Seit wann geht eigentlich jeder Depp auf Festivals?
Ich kann mich noch gut an meine ersten Musikfestivals erinnern, die ich während meiner Schulzeit besucht habe. Damals war es ein ziemlicher Kampf, meine Eltern dazu zu überreden, mir den Festivalbesuch zu erlauben und schließlich mit meinen Freunden per Regionalbahn oder per Anhalter zum Ort des Geschehens zu kommen. Auf Musikfestivals gehen, das war etwas, was damals kaum einer meiner Klassenkameraden in Erwägung gezogen hätte. Stattdessen tat ich mich mit einer bunten Truppe aus gleichgesinnten Musikliebhabern zusammen, um neue Bands kennenzulernen und ein wenig alternative Subkultur zu schnuppern. Nagut, neben dem Interesse für Musikkultur machte auch das Besäufnis mit fragwürdiger Billig-Cola und Tütenwein-Mischungen auf dem Campingplatz einen Großteil des Reizes aus.

====

* [KURZE AUFGABE]: Entnimm dem Textauszug wortgetreu den Abschnitt, der mit „Ich kann mich“ beginnt und mit „des Reizes aus.“ endet. Die Auflistung ist eigenständiges Material und hat mit dem Textauszug nichts zu tun.

====

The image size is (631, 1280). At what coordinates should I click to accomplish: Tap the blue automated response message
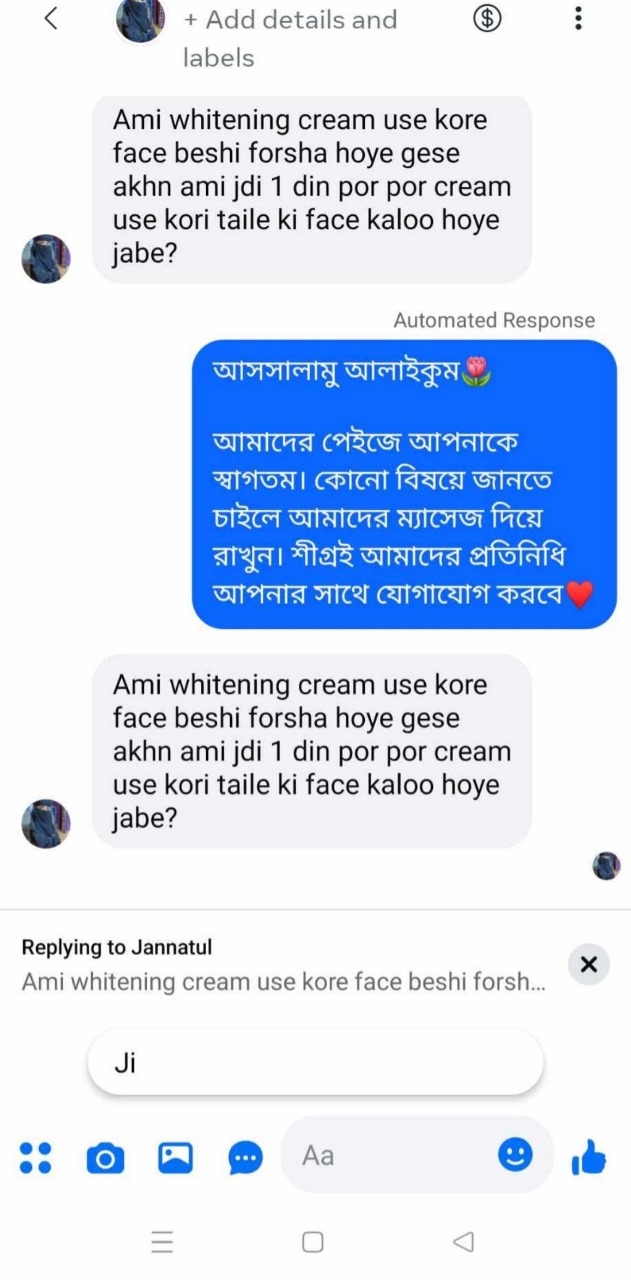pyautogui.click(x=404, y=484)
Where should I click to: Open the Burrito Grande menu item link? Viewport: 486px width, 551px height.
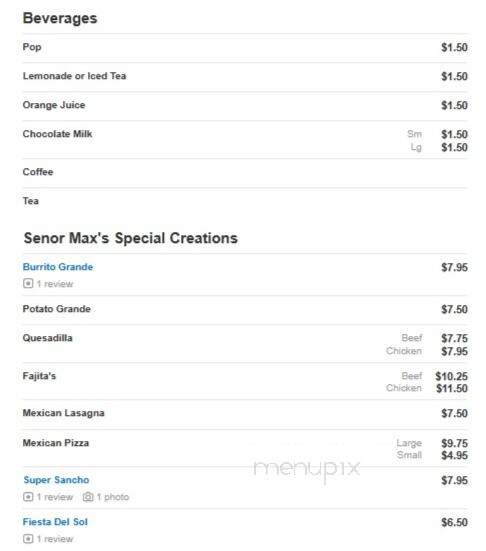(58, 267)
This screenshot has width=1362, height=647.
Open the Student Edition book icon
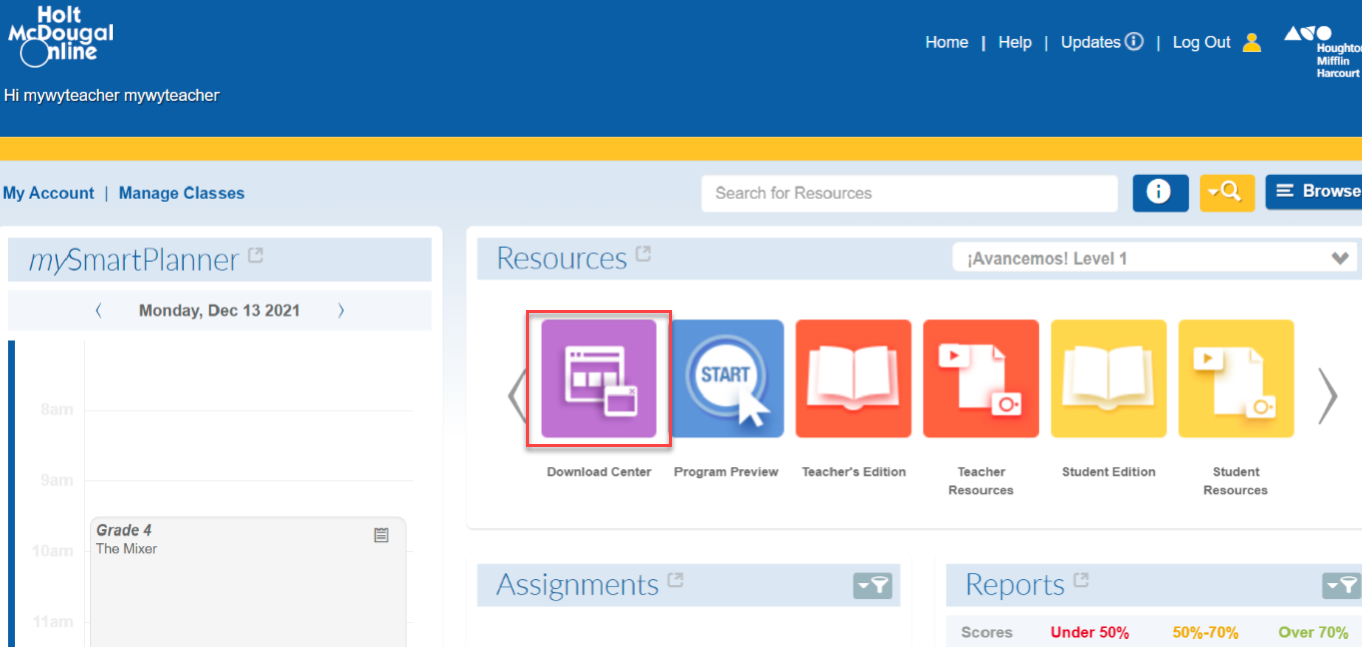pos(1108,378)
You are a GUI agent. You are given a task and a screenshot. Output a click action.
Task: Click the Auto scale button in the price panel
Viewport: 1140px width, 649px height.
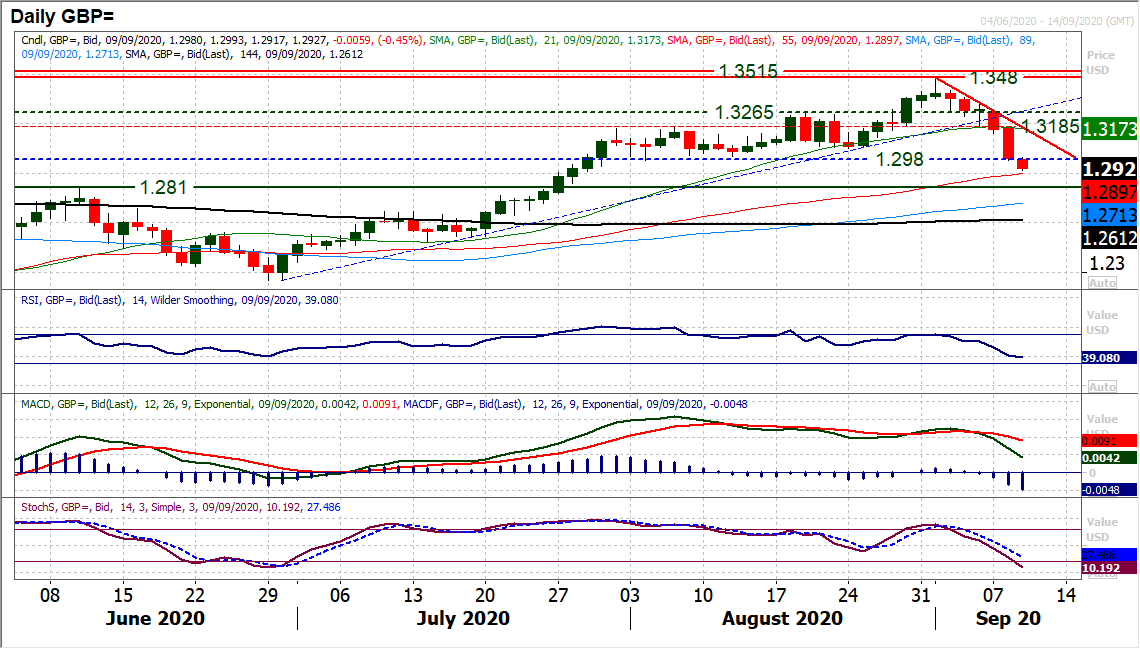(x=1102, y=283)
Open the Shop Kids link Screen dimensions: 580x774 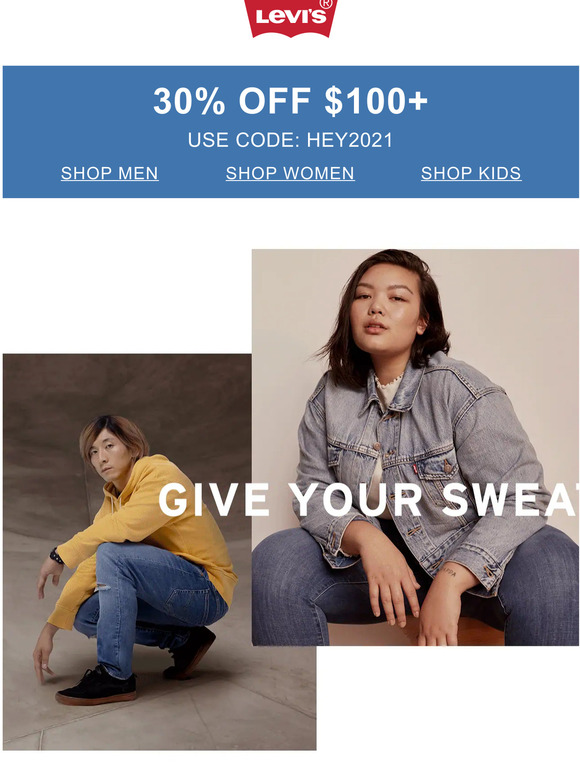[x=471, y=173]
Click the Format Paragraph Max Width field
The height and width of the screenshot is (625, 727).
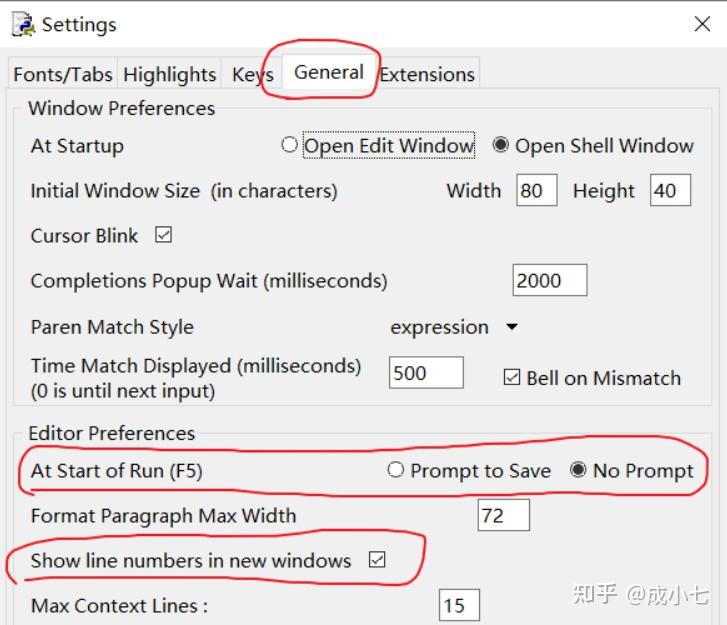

====

* [ANTWORT UNTEN]:
Ich kann mich noch gut an meine ersten Musikfestivals erinnern, die ich während meiner Schulzeit besucht habe. Damals war es ein ziemlicher Kampf, meine Eltern dazu zu überreden, mir den Festivalbesuch zu erlauben und schließlich mit meinen Freunden per Regionalbahn oder per Anhalter zum Ort des Geschehens zu kommen. Auf Musikfestivals gehen, das war etwas, was damals kaum einer meiner Klassenkameraden in Erwägung gezogen hätte. Stattdessen tat ich mich mit einer bunten Truppe aus gleichgesinnten Musikliebhabern zusammen, um neue Bands kennenzulernen und ein wenig alternative Subkultur zu schnuppern. Nagut, neben dem Interesse für Musikkultur machte auch das Besäufnis mit fragwürdiger Billig-Cola und Tütenwein-Mischungen auf dem Campingplatz einen Großteil des Reizes aus.